The innovative reporting software fulfils the requirements of financial institutions to cover both the generic, and the country-specific, FATCA reporting requirements, it enables Qualified Intermediaries to prepare and send complete QI reports to the IRS in the US, while the CRS module enables financial institutions across the world to comply with CRS and AEOI. Moreover, the relatively new DAC6/MDR module serves intermediaries such as financial institutions, banks, trustees, asset managers and tax advisors in their drive to meet the new Mandatory Disclosure Rules (MDR) to comply with DAC6/MDR obligations.
FiTAX makes international tax reporting much easier, as it is a standardised and ready-to-use tax reporting software. Each module is independent and can be used as a stand-alone solution but in order to facilitate the implementation process, all reporting modules share the same user interface, the same IT infrastructure, the same access rights management and the same data.
EasyTax - towards a better client experience
EasyTax is BearingPoint RegTech’s standard software solution for producing country-specific tax reports, enables financial institutions to provide clients with a service to ease the burden of their tax filing duties. More than 80 financial institutions worldwide have already selected EasyTax to produce tax reports for their clients. A variety of client types, including private banks, wealth management firms, family offices, retail banks, banking package providers and tax reporting service providers, are currently using the EasyTax solution.
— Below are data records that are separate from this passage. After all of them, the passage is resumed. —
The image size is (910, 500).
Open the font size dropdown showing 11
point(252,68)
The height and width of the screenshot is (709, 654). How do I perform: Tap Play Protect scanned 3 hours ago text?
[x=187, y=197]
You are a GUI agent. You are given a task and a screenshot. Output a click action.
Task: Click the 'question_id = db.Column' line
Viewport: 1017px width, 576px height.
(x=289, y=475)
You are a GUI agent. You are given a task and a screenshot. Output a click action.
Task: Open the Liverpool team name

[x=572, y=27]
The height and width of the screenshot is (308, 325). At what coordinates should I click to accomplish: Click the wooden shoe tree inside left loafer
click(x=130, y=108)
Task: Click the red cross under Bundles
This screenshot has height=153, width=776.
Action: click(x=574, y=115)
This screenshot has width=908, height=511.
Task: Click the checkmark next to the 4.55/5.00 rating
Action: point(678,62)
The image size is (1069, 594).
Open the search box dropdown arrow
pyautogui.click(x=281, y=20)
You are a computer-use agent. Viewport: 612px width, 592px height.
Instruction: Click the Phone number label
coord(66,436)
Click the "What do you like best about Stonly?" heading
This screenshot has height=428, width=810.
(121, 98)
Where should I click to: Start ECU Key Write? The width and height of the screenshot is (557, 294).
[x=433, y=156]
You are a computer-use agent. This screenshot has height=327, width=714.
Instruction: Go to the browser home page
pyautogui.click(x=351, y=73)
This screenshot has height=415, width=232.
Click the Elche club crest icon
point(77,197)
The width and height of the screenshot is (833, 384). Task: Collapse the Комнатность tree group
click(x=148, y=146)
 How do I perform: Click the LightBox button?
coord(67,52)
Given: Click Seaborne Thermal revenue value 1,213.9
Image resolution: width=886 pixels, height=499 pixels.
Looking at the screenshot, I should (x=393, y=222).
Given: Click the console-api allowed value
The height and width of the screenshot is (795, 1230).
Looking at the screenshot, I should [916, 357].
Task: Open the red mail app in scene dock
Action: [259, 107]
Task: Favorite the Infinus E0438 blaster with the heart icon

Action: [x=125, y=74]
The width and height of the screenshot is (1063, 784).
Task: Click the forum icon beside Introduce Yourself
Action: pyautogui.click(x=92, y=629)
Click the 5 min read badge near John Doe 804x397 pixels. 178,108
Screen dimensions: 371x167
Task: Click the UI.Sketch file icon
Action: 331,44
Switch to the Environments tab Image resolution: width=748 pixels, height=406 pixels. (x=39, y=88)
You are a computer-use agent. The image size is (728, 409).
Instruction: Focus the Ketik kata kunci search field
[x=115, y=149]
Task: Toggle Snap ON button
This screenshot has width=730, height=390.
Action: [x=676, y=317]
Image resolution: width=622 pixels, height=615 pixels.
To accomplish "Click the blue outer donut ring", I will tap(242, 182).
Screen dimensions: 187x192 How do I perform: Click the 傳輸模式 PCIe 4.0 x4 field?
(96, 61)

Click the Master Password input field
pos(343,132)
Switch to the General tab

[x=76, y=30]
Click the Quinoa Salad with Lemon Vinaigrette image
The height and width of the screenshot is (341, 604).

The standard tax reporting solution is built upon a history of more than 15 years of development and support for banks in assisting their clients’ tax filing obligations, and BearingPoint RegTech now offers EasyTax in an unprecedented range of countries.
As to target clients, EasyTax, the client tax reporting software, is more specifically aimed at private banks and wealth managers because this solution is targeted to private clients, i.e. wealthy individuals that have offshore accounts that need help in filing their very complex account structure in their home country according to local regulation.